Just because you are social distancing doesn’t mean you can’t have boundaries. Whether those boundaries are “I can’t respond to your texts during my work day,” or “I need time to masturbate alone in the apartment.” or “I am not in the mood to have sex right now,” it’s okay to need space or to state a boundary around relationships or sex. Now more than ever, boundaries are vital. And they still exist, even if you're not meeting face-to-face.

It might be nerve wracking to need to state a boundary, fear of judgement or rejection can arise. Utilize some of the advice we shared above when navigating these conversations. If you are on the receiving end of a stated boundary, be empathetic and understanding. Be a trustworthy and open listener and help ease your partners’ anxieties and fears, not fuel them. Boundaries are not selfish, they’re healthy. By stating a boundary--whether that’s an emotional boundary, romantic or sexual need, or mental health concern--you are ensuring that you have the emotional and physical energy to sustain yourself and your relationship. 

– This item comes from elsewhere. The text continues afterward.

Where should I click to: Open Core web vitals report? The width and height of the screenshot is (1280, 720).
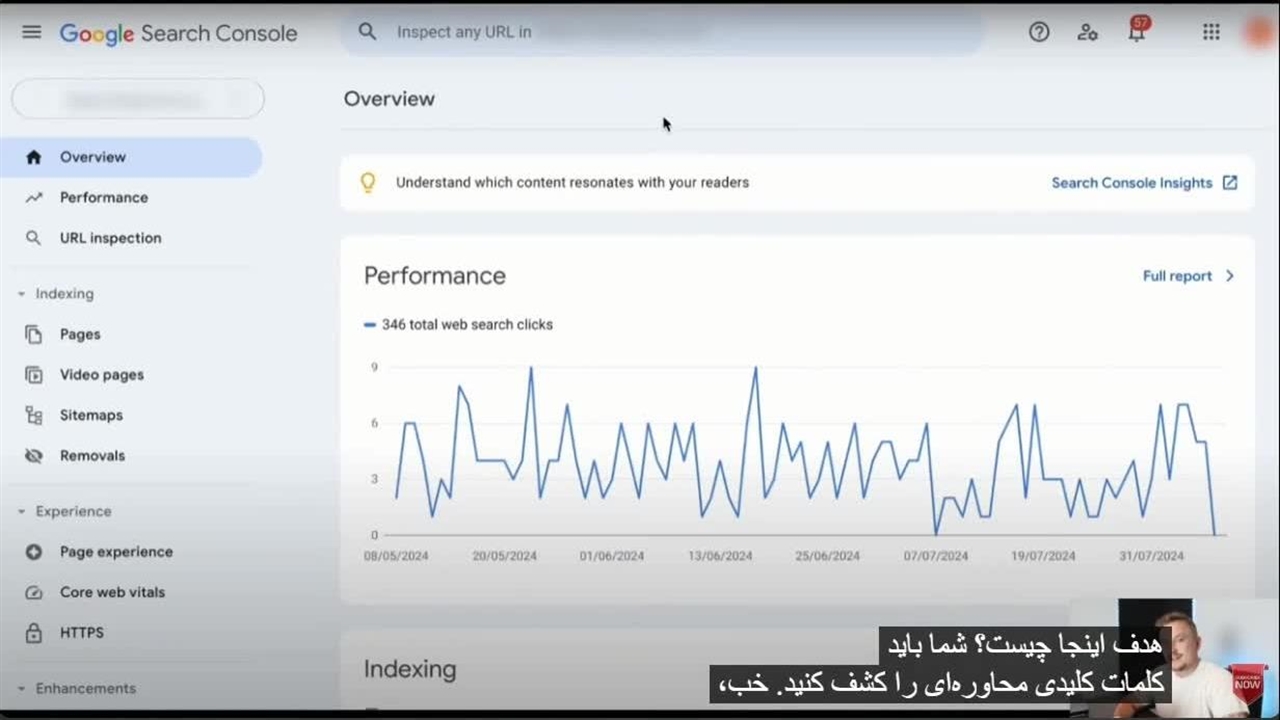(112, 592)
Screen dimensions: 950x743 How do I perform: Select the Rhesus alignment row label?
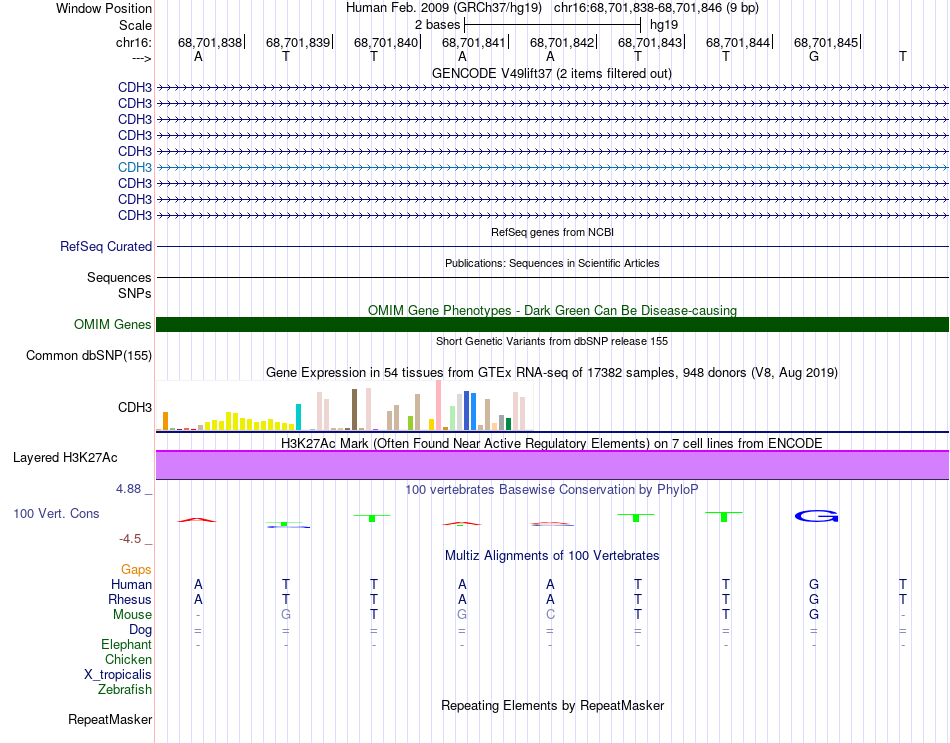click(x=129, y=599)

And remember, boundary setting can and should be a mutually caring activity. We all have needs and boundaries. Just because you express your own boundary, doesn’t mean you can’t listen to or care what the other person wants too. There is often healthy, productive, and loving compromise that can come out of vital conversations about boundaries. But you can only find this compromise through open and clear communication.

With that, have a happy and healthy time communicating with those you like and love!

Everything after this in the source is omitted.